It also makes KillOnlyUsers symmetrical to KillExcludeUsers.

It was already symmetrical. KillExcludeUsers filters out and KillOnlyUsers filters in. None of them is relevant if killing user processes is disabled globally. I think current behavior is more logical. KillUserProcesses enables or disables it globally and two other options allow to fine tune list of users if it is enabled.

@keszybz
Member
keszybz commented Apr 13, 2016

I had the following case in mind: you have KUP=off, and you want to enable killing for a single user. Without the patch you have to change two settings. With the patch just one. It just seems slightly simpler. But the change is cosmetic, so if everybody thinks it doesn't make things better, I'll be happy to drop it.

@poettering poettering referenced this pull request Apr 15, 2016
Closed

logout leaves running user processes #2975

0 of 1 task complete
@thx1111
thx1111 commented Apr 15, 2016

But the change is cosmetic

I have to chime in here. I say it is inappropriate to dismiss this sort of thing as "cosmetic", where, in fact, it is the very kind of thing that sets the "culture" and User Experience of systemd. "Simplicity", "Predictability", "Discoverability" - these are very important elements of the, shall we say, Administrative Experience. These are NOT simply "cosmetic" issues. I believe it is important to ask ourselves, not so much "how can we make this to work", but rather "how would some naive new user expect this to work?"

To generalize on this idea, naively, I expect there to exist a simple and predictable "initial user state", a "guaranteed user state" of the machine. And I expect that that state can be regenerated by some means other than powering-down and rebooting the machine, which is to suggest that "logging-out" and then "logging-in" would be that means. And IΒ expect that the mechanism for changing the behavior or character of that "guaranteed user state" would be simply and easily discoverable, and not some Easter Egg hunt. Which is to say that configuration settings should be in "one place", and not be spread-out over some many files, or involve multiple kinds of configuration mechanisms.
━━━━━━━━━━━━━━━━
WRITTEN EXERCISE ::
Decide whether each statement agrees with the thread on killing user processes, answering yes or no and quoting the words that settle it: (a) KillExcludeUsers filters users in. (b) keszybz calls the change cosmetic and offers to drop it if everybody thinks it doesn't help. (c) thx1111 wants configuration settings spread over several files. The material after this text isn't needed.

GIVEN MATERIAL ::
━━━━━━━━━━━━━━━━
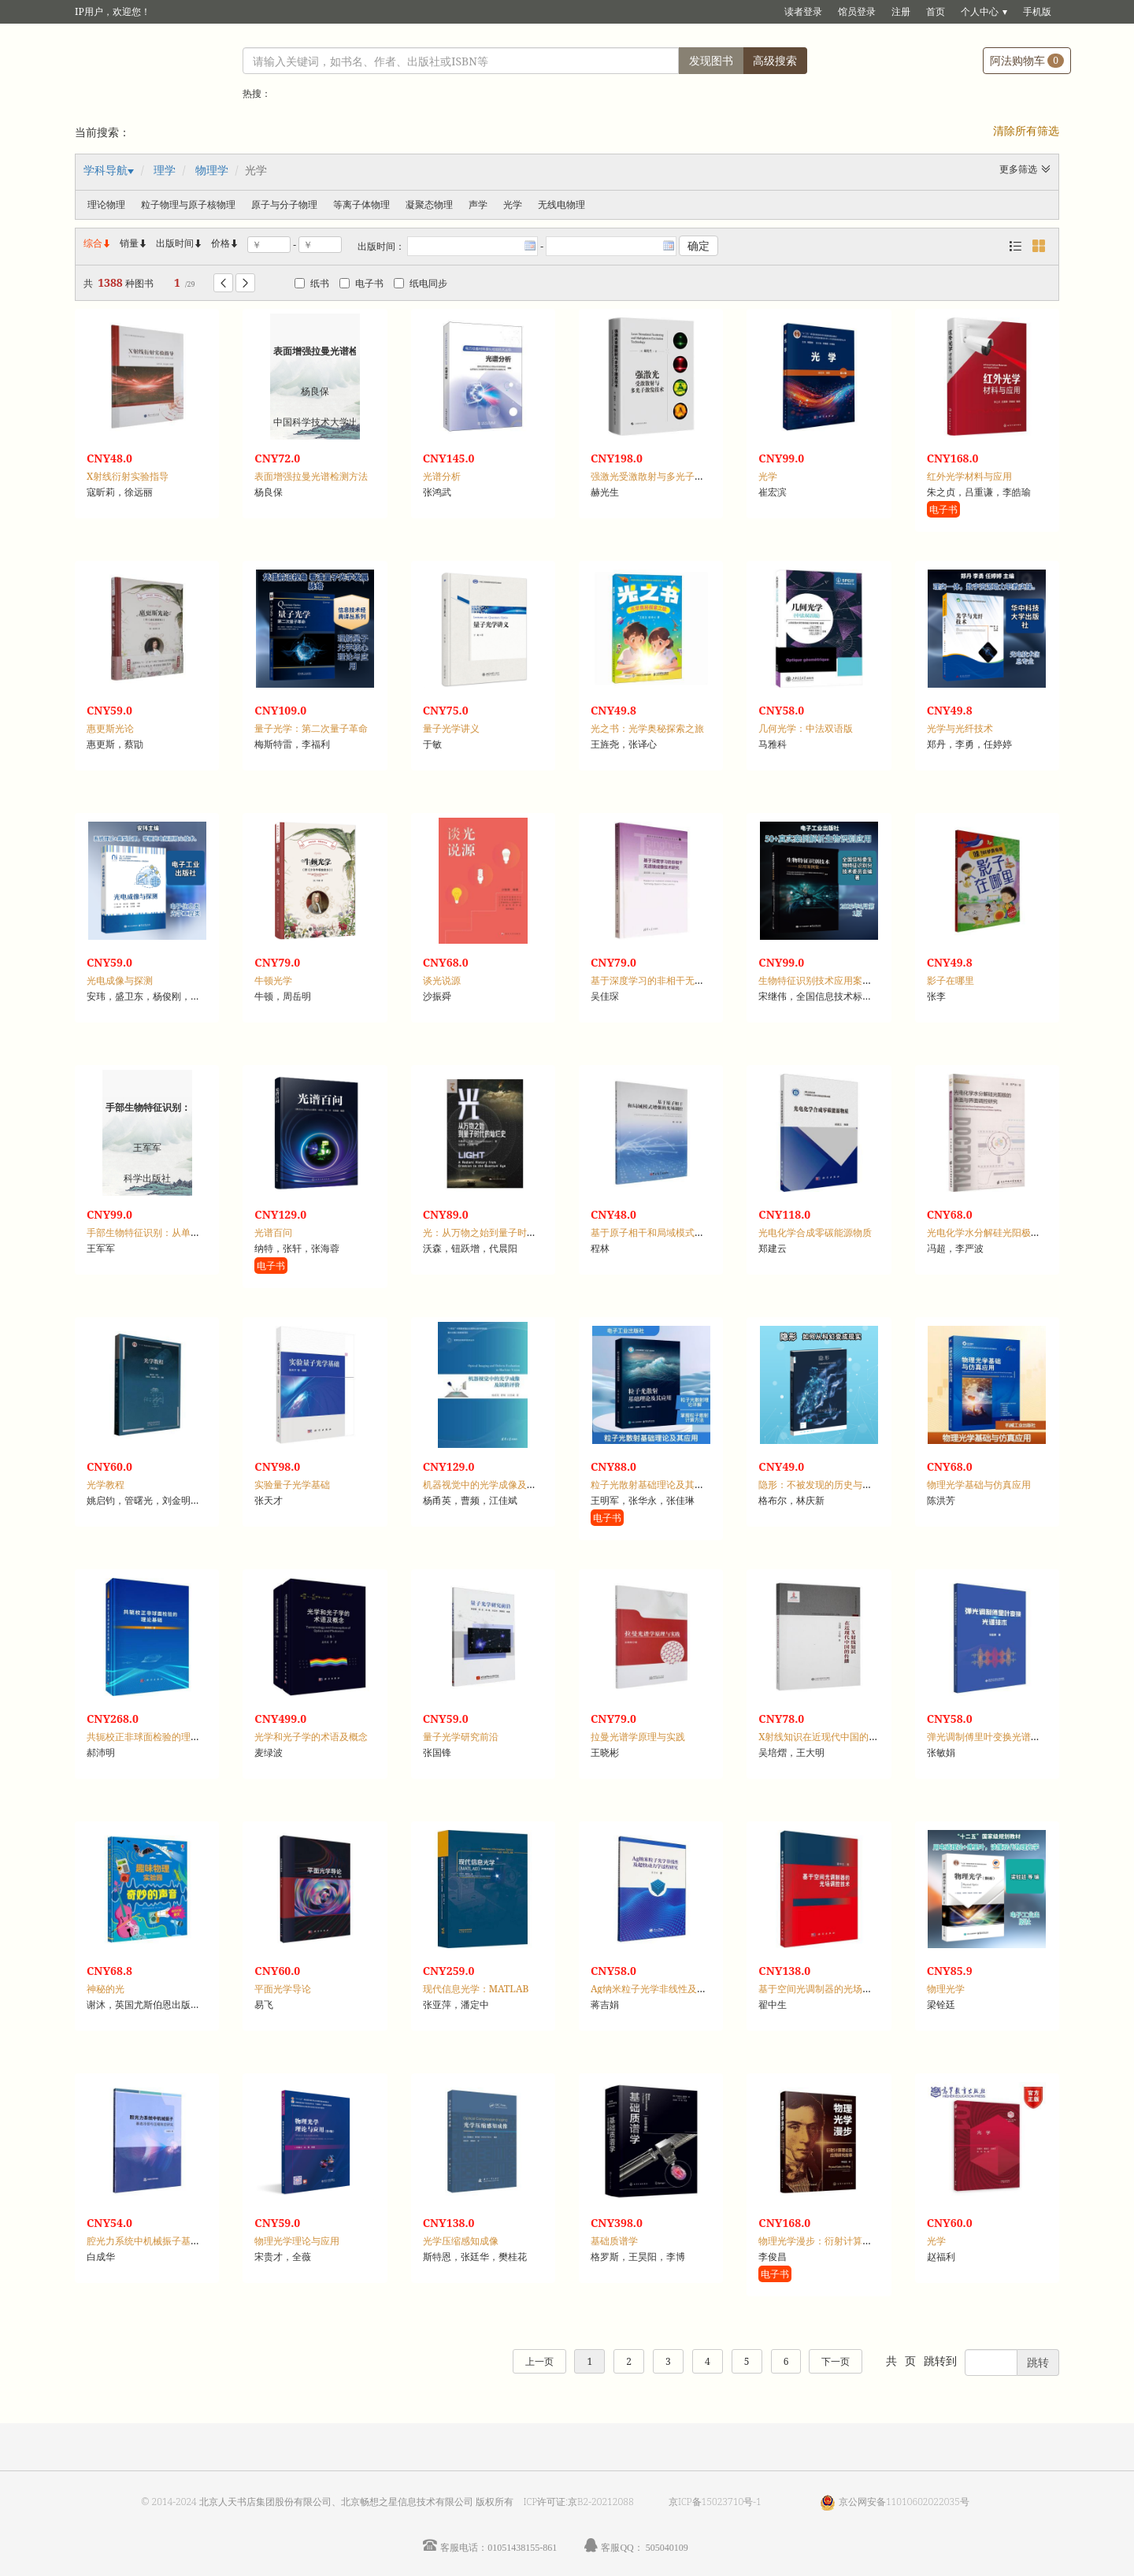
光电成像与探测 (120, 980)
━━━━━━━━━━━━━━━━
OUTPUT OF THE EXERCISE ::
(a) No: "KillExcludeUsers filters out and KillOnlyUsers filters in."
(b) Yes: "But the change is cosmetic, so if everybody thinks it doesn't make things better, I'll be happy to drop it."
(c) No: "configuration settings should be in "one place", and not be spread-out over some many files"